You have below a list of symptoms present in MPNs, ET included. Several other studies found that risk score and symptom severity are not necessarily overlapping, meaning that it is possible for someone diagnosed as low-risk ET to experience a lot of symptoms.
"Prominent symptoms include fatigue (92.7%), early satiety (61.9%), abdominal pain (45.9%), abdominal discomfort (53.2%), inactivity (60.5%), headache (48.3%), concentration problems (61.7%), dizziness (55.2%), numbness (61.3%), insomnia (65.4%), sad mood (62.7%), sexuality problems (57.9%), cough (46.4%), night sweats (56.4%), itching (52.6%), bone pain (48.5%), fever (20.2%), weight loss (34.2%), and impaired quality of life (84.2%)."
https://www.ncbi.nlm.nih.gov/pmc/articles/PMC46...

This is a nice summary of ET symptoms and their potential cause:
https://www.voicesofmpn.com/essential-thrombocy...

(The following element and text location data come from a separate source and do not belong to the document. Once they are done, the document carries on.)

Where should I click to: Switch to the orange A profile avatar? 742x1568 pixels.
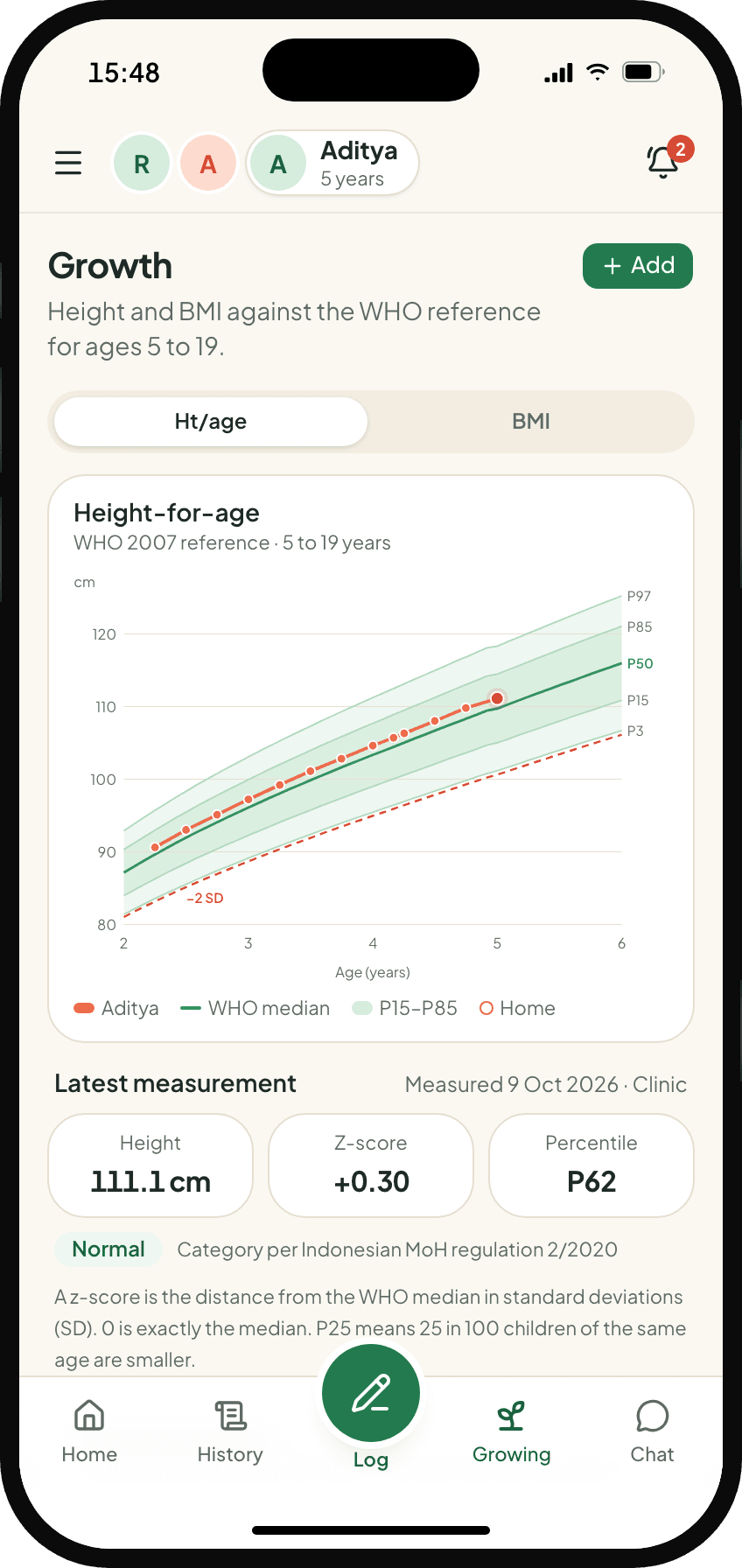(208, 164)
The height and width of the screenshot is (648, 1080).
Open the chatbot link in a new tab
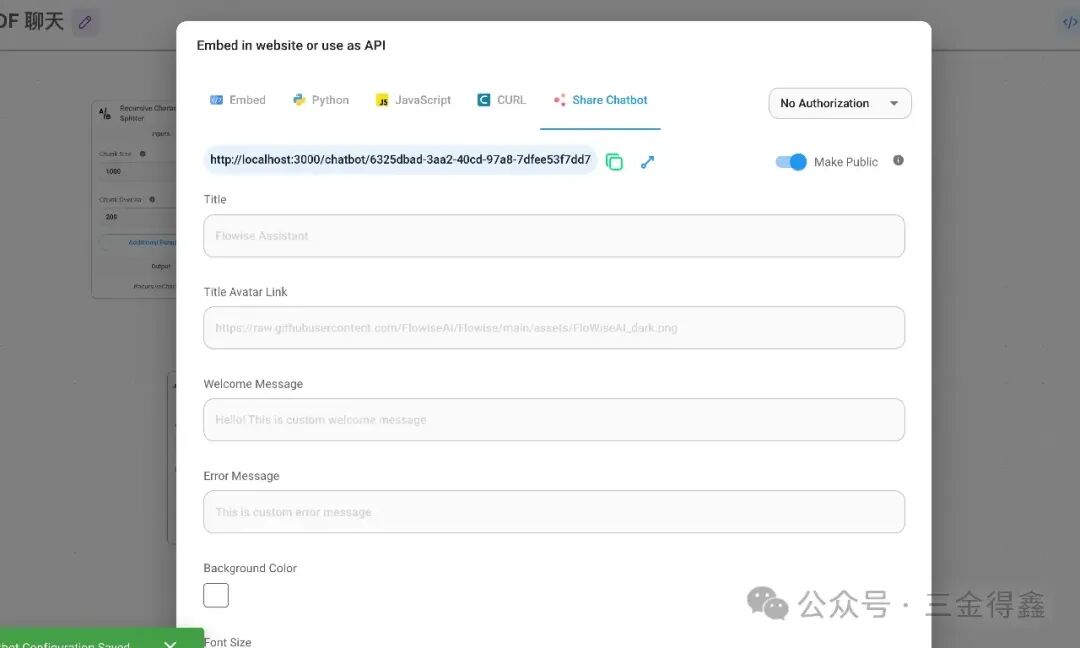[647, 162]
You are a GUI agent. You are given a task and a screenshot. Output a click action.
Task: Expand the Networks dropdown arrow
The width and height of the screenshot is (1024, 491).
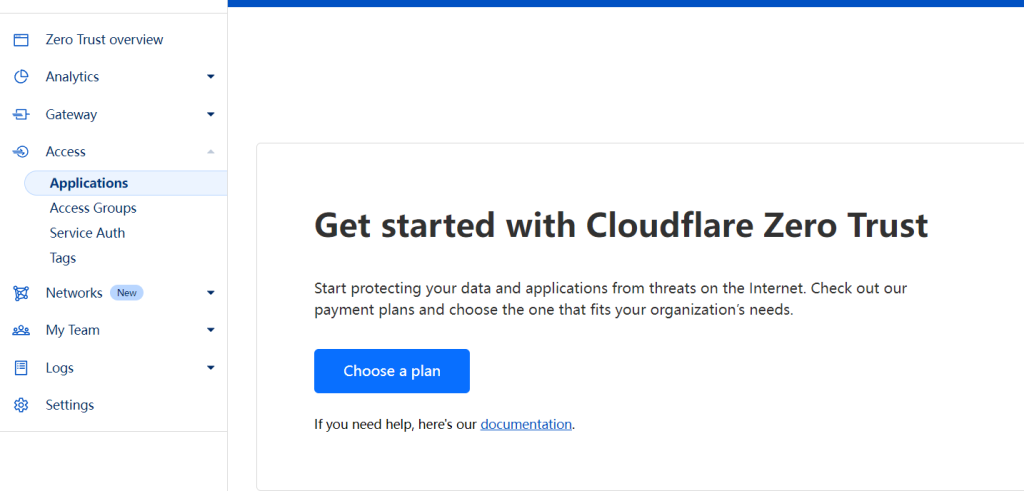pyautogui.click(x=210, y=293)
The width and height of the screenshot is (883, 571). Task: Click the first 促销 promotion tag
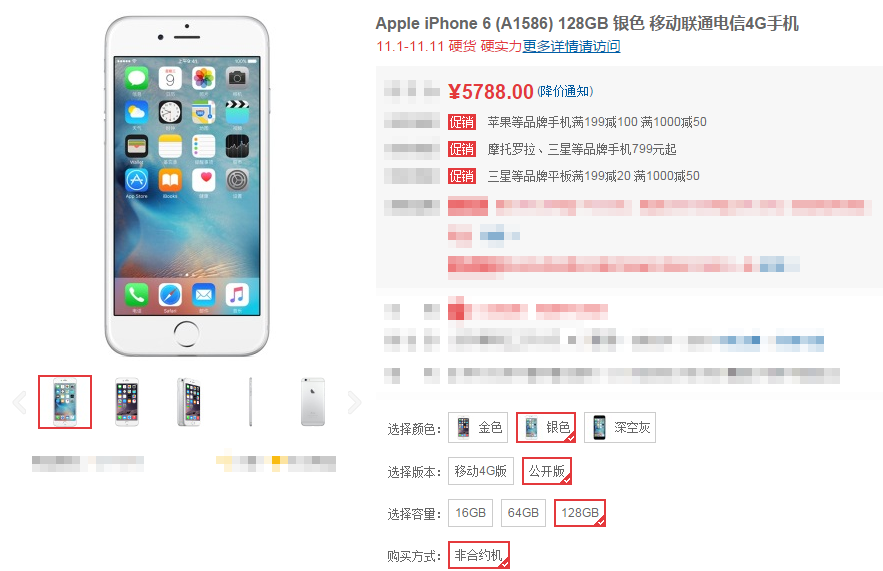462,122
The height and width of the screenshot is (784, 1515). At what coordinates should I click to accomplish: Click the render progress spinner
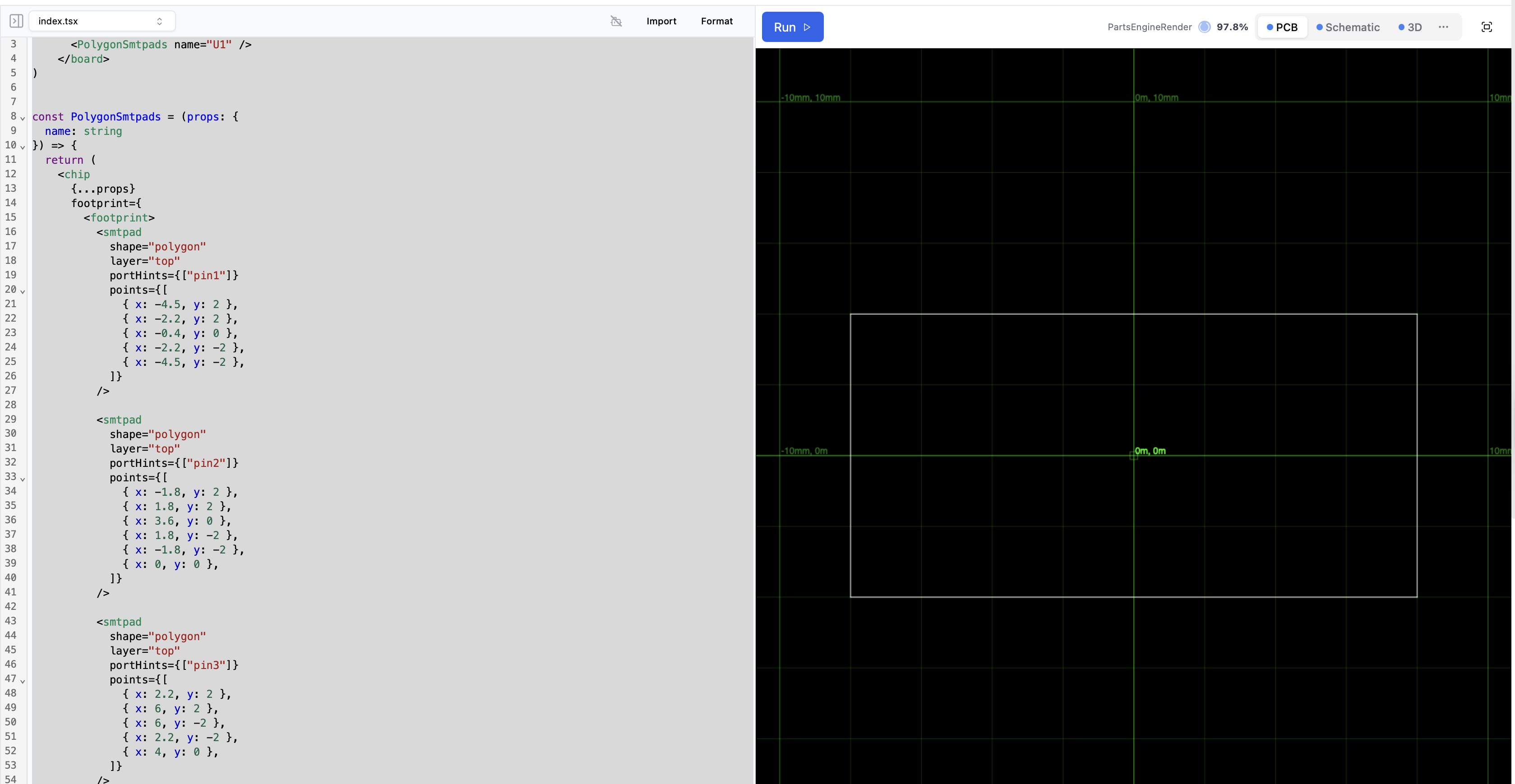pos(1204,27)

Regarding bone pain, an explanation can be the following:

"In normal people bone marrow is confined to the central skeleton (cranium, ribs, sternum, vertebrae, and pelvis). The long bones contain mostly fat. In MPN, the bone marrow expands outward to the long bones and can be seen even out in the fingers and toes when bone marrow scanning is done.
The proliferation within the bone marrow cavity may cause pressure inside the bone that, in turn, causes inflammation of the covering of the bone (periostium).
The resulting periostitis may be painful. In some patients with bone and joint pain treatment with myelosuppressive therapy has decreased or eliminated these symptoms by reducing the amount of bone marrow in the cavity and reducing the pressure that it causes."
https://www.pvreporter.com/bone-joint-pain-mpn-...

Hope this information answers your questions.

Essential Thrombocythemia Symptoms

https://www.voicesofmpn.com/essential-thrombocythemia-symptoms

Bone & Joint Pain In MPN Patients Explained | Proliferative | PV Reporter

https://www.pvreporter.com/bone-joint-pain-mpn-explained/

Impact of Inflammation on Myeloproliferative Neoplasm Symptom Development

https://www.ncbi.nlm.nih.gov/pmc/articles/PMC4619953/

I've had night (and day) sweats for several years. I'm sure it's related to my ET, because I'm way past menopause, and I've been off Hydroxyurea for about a year and a half.
I've dubbed my episodes SINS (sleep-interrupting night sweats). I have them about every two to three nights. Although they're hugely annoying, they're neither painful nor life-alterating for me.

I’ve had night sweats since I started on Jakafi. Some nights I even have to change clothes.

I have had them. Not as much since the colder winter weather as we keep the temp set at 67⁰ over night. But when it warms up, I'm sure they will return.

No, I have never had night sweats until just recently. I noticed they happen the day after I take Fosamax. Which could be just coincidental.